Étant donné que, pour cette personne, la connaissance scientifique et technique prime les autres types de savoirs, elle est toujours à l’affût des innovations dans ces domaines et de leurs possibilités d’application. Ses actions sont dictées par la recherche de résultats — « peu importe le moyen, c’est le résultat qui compte » — et le changement. Son horizon temporel est à court terme, car c’est à cette condition qu’elle peut s’attribuer le mérite des résultats obtenus. Pour elle, le temps est une ressource rare et précieuse, une unité de mesure cruciale : « le temps c’est de l’argent. »

Le leader pragmatique se définit comme une personne d’action, de projets et de résultats, qui envisage la société comme un « réseau » de relations utiles, c’est-à-dire un marché de personnes en relations de commerce, pour qui le monde est un immense réservoir de ressources disponibles. Il est un fervent défenseur du développement et de la croissance, convaincu que le Progrès est le moteur de la vie. Et comme le Progrès est inscrit dans le cours normal des choses, on ne peut l’arrêter. De là son attirance pour la science, qui en est la manifestation, et pour la technique, son application.

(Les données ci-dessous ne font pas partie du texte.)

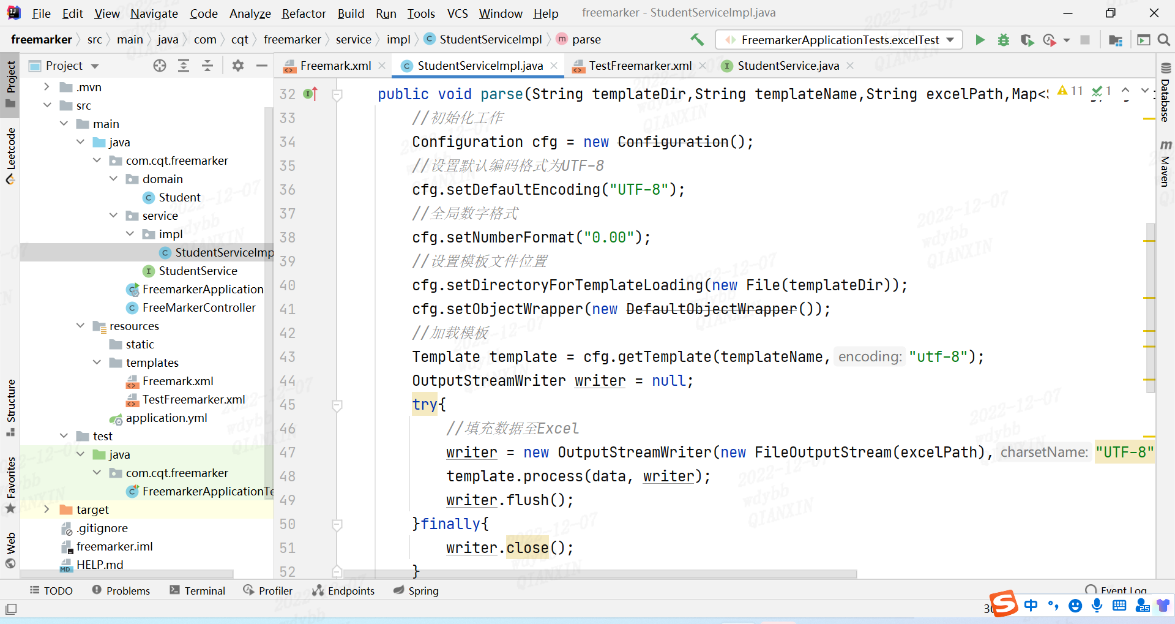The image size is (1175, 624).
Task: Click the green Run button
Action: (x=980, y=40)
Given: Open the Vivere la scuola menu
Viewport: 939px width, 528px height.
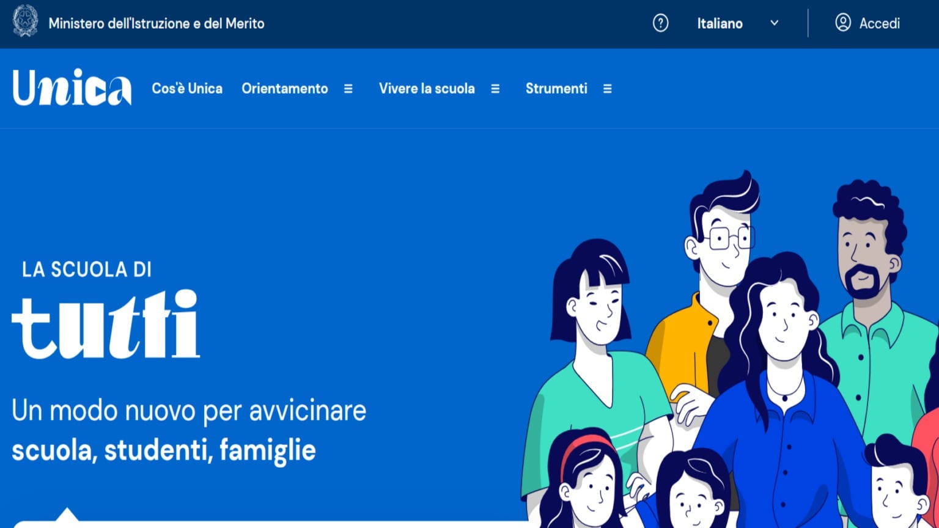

Autant ces traits de caractère peuvent être féconds quand ils sont appliqués à des situations appropriées, autant ils peuvent devenir problématiques quand ils ne sont pas pertinents au contexte ou qu’ils dépassent la mesure. On verra alors se développer la myopie du court terme, l’obsession du résultat à tout prix, l’activisme, la recherche immodérée de l’efficacité, l’adoption de comportements opportunistes — où la personne règle sa conduite sur son intérêt momentané —, machiavéliques — où la fin justifie les moyens — et matérialistes — où dominent les considérations de nature matérielle au détriment des autres volets —, pouvant aller jusqu’à l’obsession du calcul et l’aveuglement d’une « pensée du nombre » qui évacue le non-quantifiable. Beaucoup de problèmes relevés actuellement dans le domaine des affaires et en gestion sont intimement liés à ces pathologies pragmatiques issues en particulier de la recherche de rendements financiers à court terme.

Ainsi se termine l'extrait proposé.